* _WORK TO BE COMPLETED_:
Arrange the records, from the line containing "Screen dimensions: 935x407" through the end of the records, as a two-column CSV with the headers instruction and location, one row per request. Put each request's text and its answer in one quoted field apiece, replace line breaks with spaces, and leave out the pictures.

===== RECORD EXCERPTS

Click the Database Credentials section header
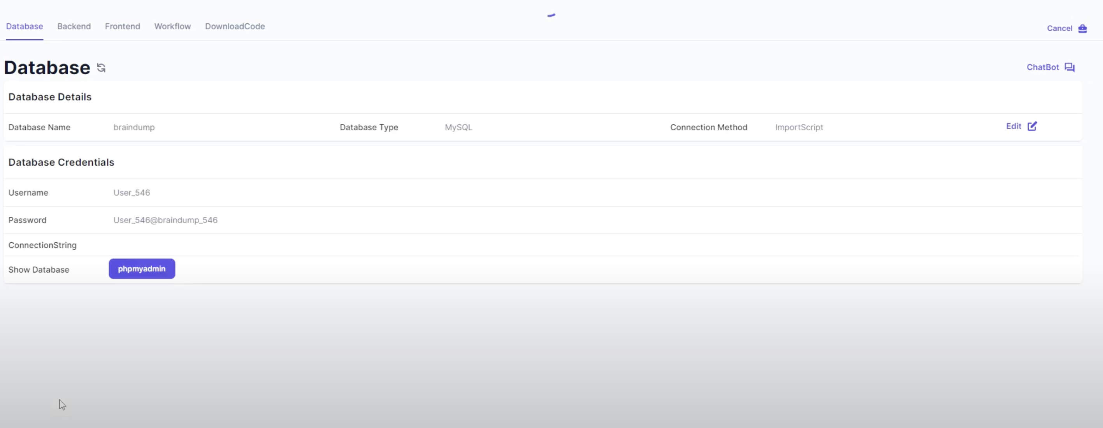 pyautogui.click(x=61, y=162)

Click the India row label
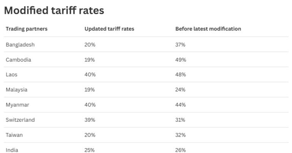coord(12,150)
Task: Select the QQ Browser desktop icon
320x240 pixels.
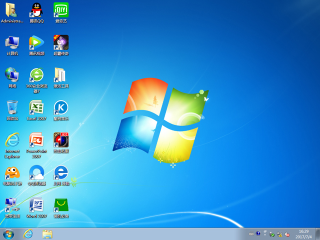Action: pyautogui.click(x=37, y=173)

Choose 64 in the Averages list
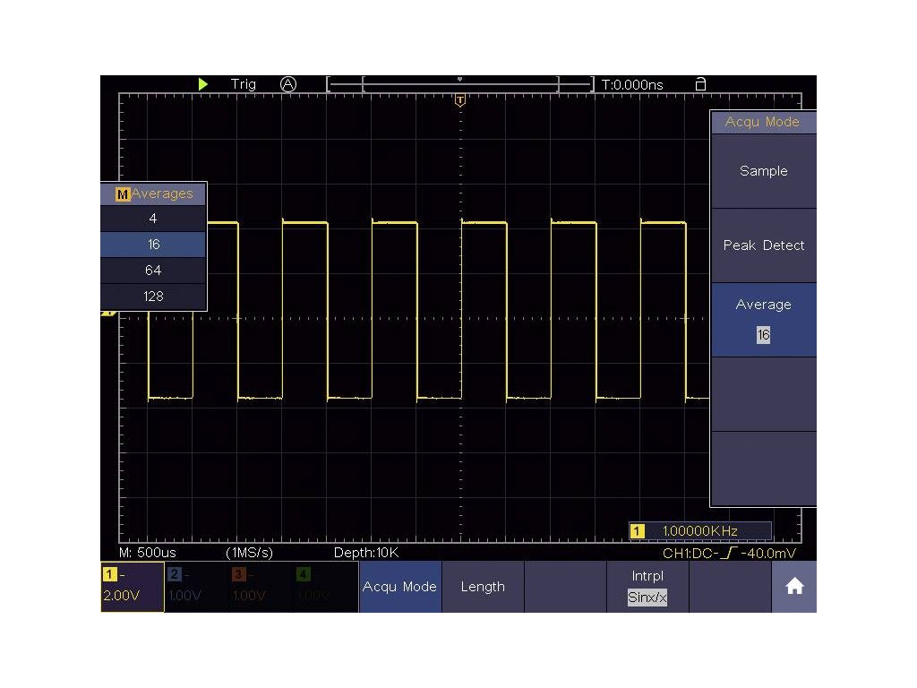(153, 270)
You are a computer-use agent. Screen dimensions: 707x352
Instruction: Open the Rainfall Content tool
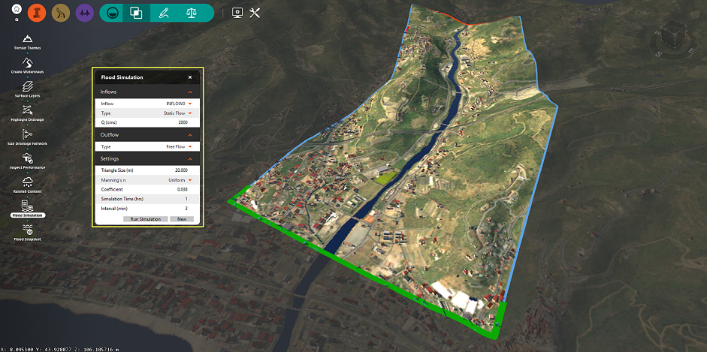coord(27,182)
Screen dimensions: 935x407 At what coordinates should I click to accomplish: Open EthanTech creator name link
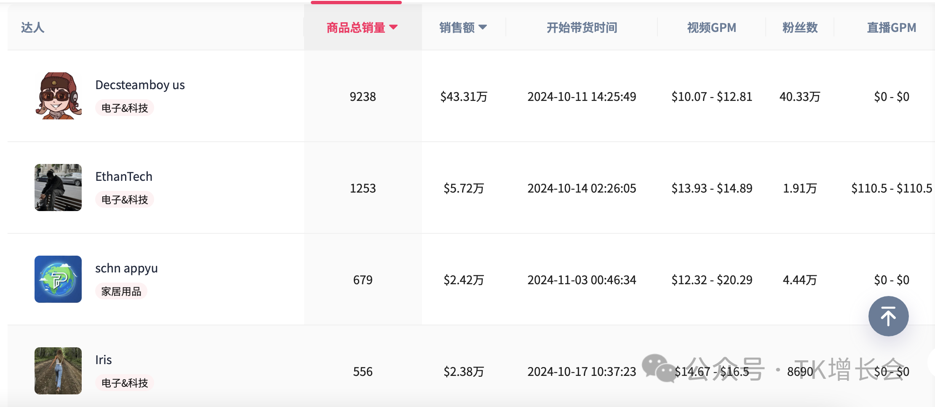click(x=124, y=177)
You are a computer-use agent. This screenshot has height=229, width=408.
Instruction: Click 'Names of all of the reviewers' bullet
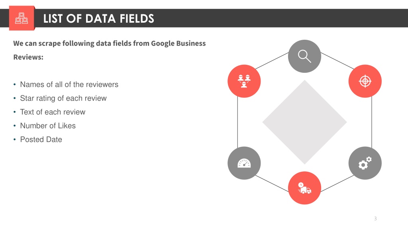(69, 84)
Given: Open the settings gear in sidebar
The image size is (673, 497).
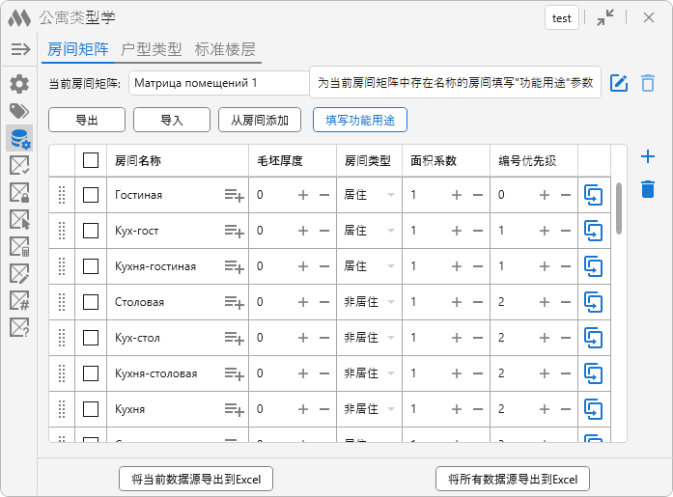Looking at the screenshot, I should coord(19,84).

==========

* _RESPONSE TO THE TASK_:
instruction,location
"Screen dimensions: 935x407 At what coordinates should I click to accomplish: Open EthanTech creator name link","click(x=124, y=177)"
"You are a computer-use agent. This screenshot has height=229, width=408. Instruction: Click 'Names of all of the reviewers' bullet","(69, 84)"
"Given: Open the settings gear in sidebar The image size is (673, 497).","Looking at the screenshot, I should coord(19,84)."